我虽然出生和成长都是在塞北,但却阴差阳错地生活在了南方。在中间的许多年中不曾在北方度过这漫长的冬天,也不再见到北方的冬天里那铺天盖地的白雪。久居江南,在记忆中的冬天慢慢地就变成了湿冷和阴晦的天空,以及每年的1-2月期间那淋沥缠绵的小雨。
2019年的春节之后,我回到家乡去看望母亲,并在呼和浩特停留了10余日。在那些日子里,我时常地为家乡的父老和乡亲给予的帮助所感动,也目睹了一些因久居江南而日渐生疏的事物,从而重新唤起已埋在我内心深处的儿时记忆。譬如,我在出门时曾因一时疏忽,在搭乘计程车后凑出了所有的零钱仍不足支付所需的费用。谁知那计程车的司机却爽快地讲,五元钱不足挂齿,说罢便启动车辆扬长而去。坐火车出行的时候,旁边的乘客恰巧是一位退休的火车司机,比我大一岁。一路上,那位司机给我讲从他年轻时驾驶蒸汽机车、到退休前操控电力机车的经历。中间,我们都感慨在过去的几十年中,国家经济建设的日新月异。不过,我在下面记录的却是在休探亲假中的某一天,我去看望当年的一位发小时,路途中所经历的事情。
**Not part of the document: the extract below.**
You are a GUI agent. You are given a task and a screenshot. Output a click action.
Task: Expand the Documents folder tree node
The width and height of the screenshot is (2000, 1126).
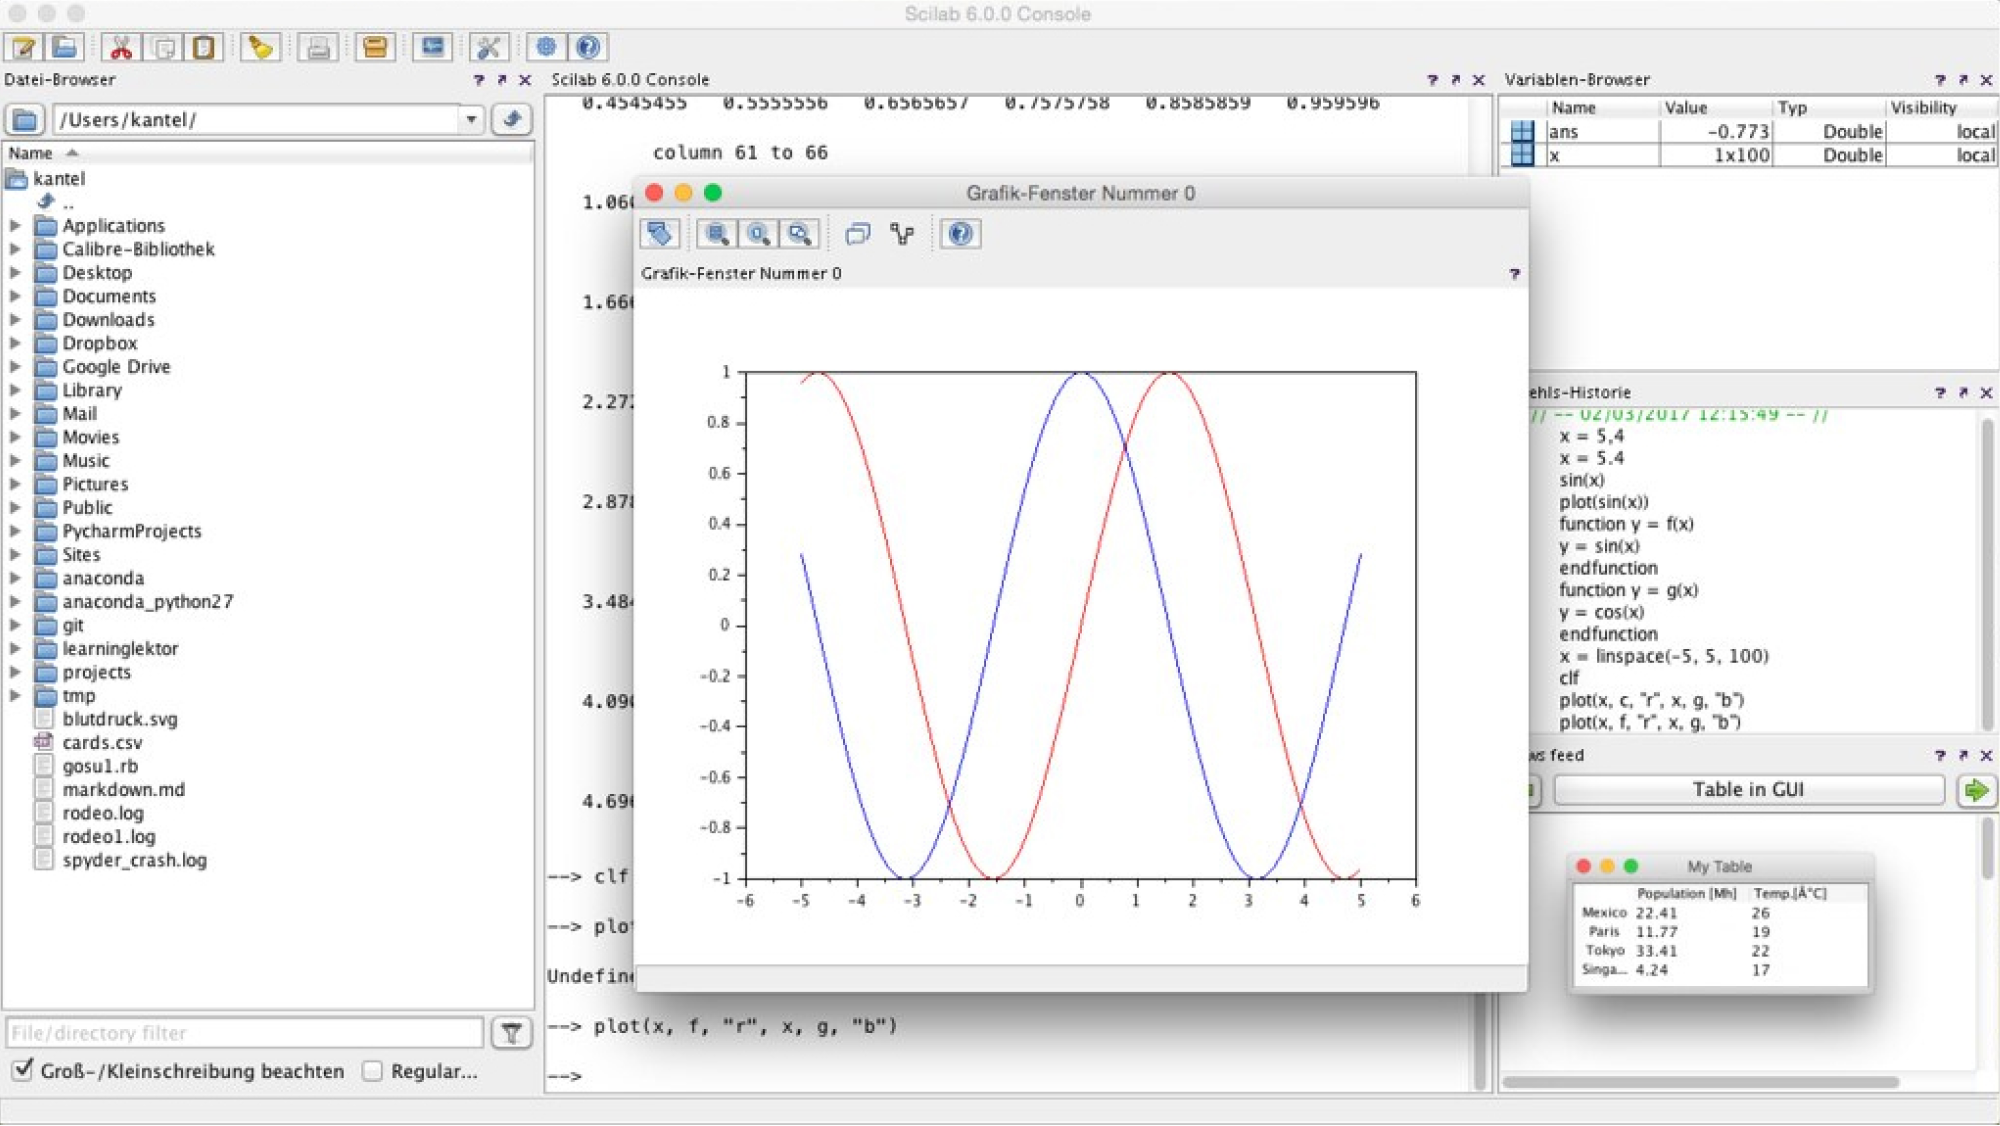pos(15,296)
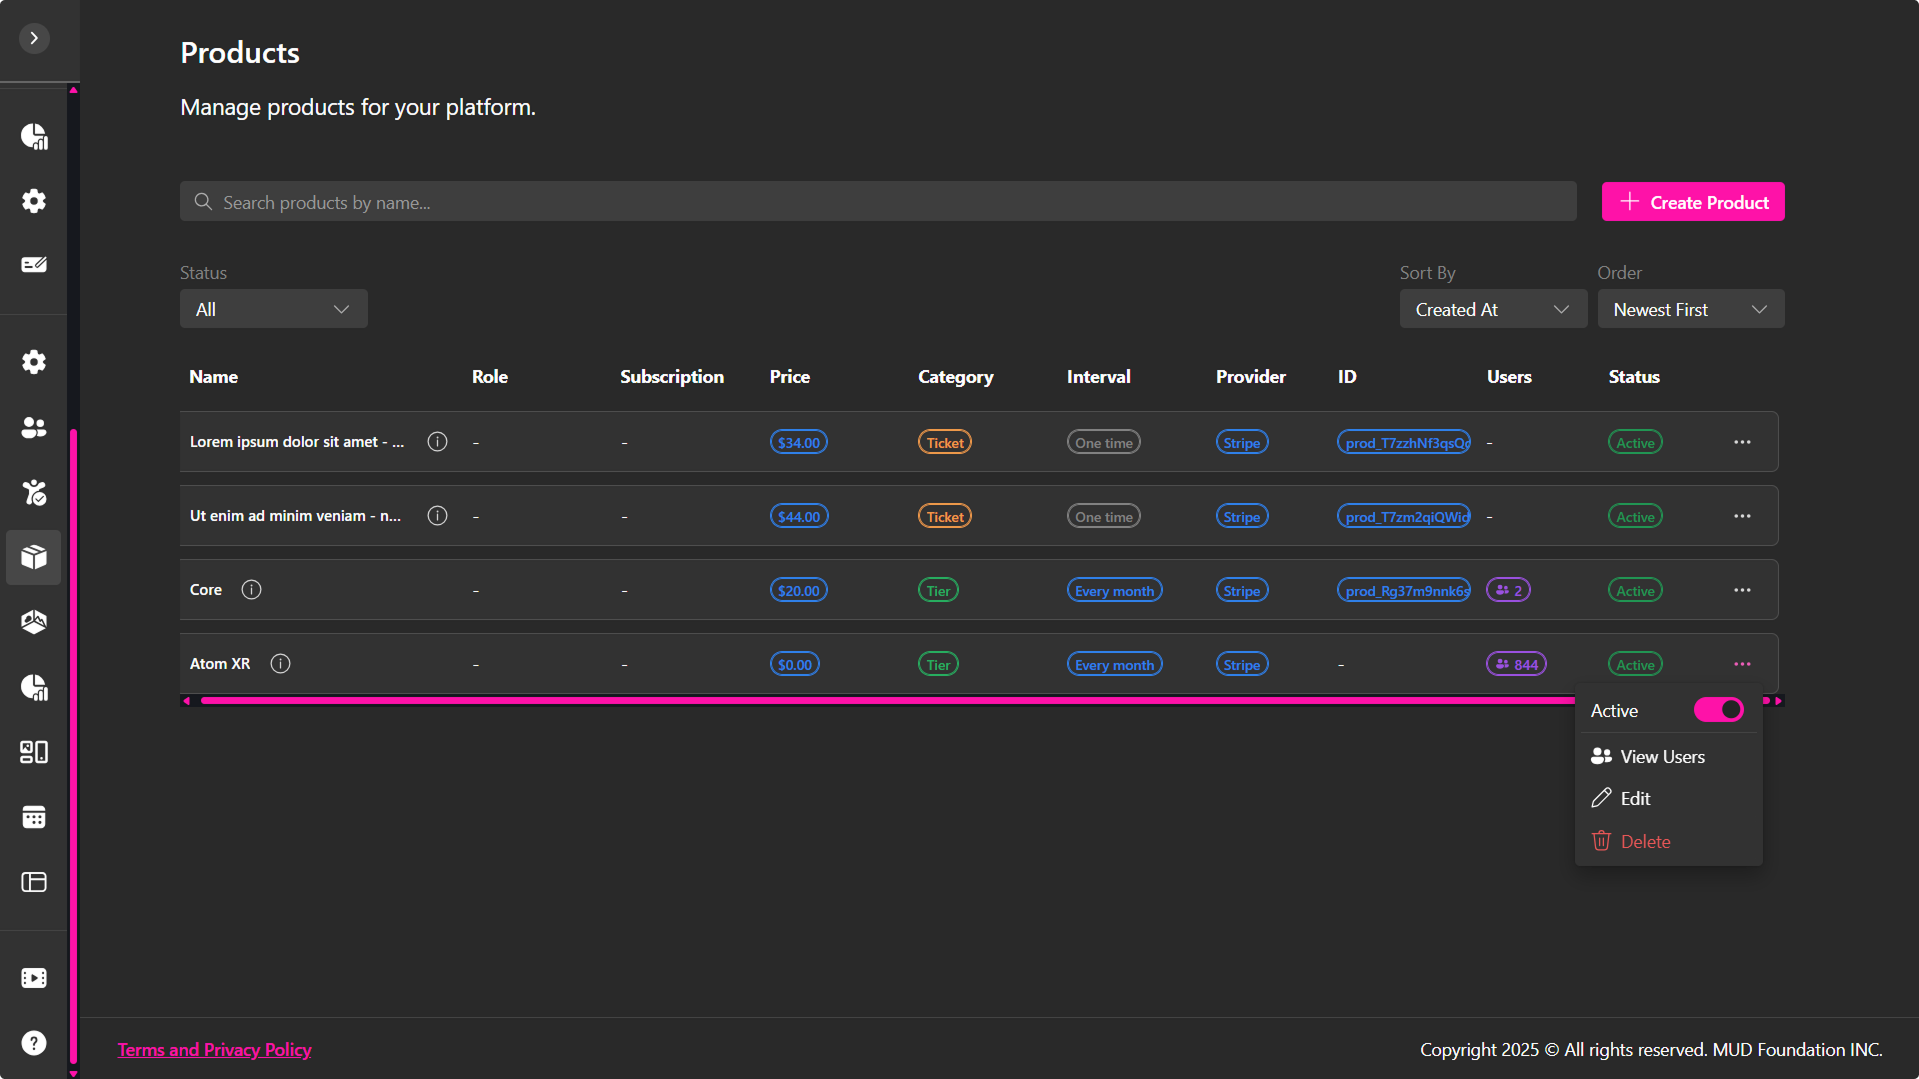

曾经,我与这位发小自小学一直到高中都是同班,算起来已经有五十年的交情。当我在电话中同这位发小相约见面时,对方热情地邀请我到家里去作客。
一觉醒来,窗外飘起了雪花。从阳台上向外望去,旁边的楼顶上已经覆盖了一层白雪。远处,集中供暖的锅炉烟囱不停地向外吐出一团团白色的烟雾。走出门外,树枝上在一夜之间披挂了一层厚厚的外衣,地面上的落雪已经大约有10厘米的厚度。大街上有许多人在忙碌着,商铺的店员们在打扫着门外的积雪,清洁车在清理着道路上被车子碾碎的冰渍。想必在昨天的夜里有人于机动车道上撒下了融雪剂,在车辆的碾压之下,路中间翻起了褐色的泥浆,却将两边人行道上的雪衬托得更加淳洁。路边,孩子们将地面上或者车顶上的积雪团成球体相互抛掷、追逐和嬉戏,更有闲情雅兴者用白雪堆出了各式不同的造型,譬如雪人。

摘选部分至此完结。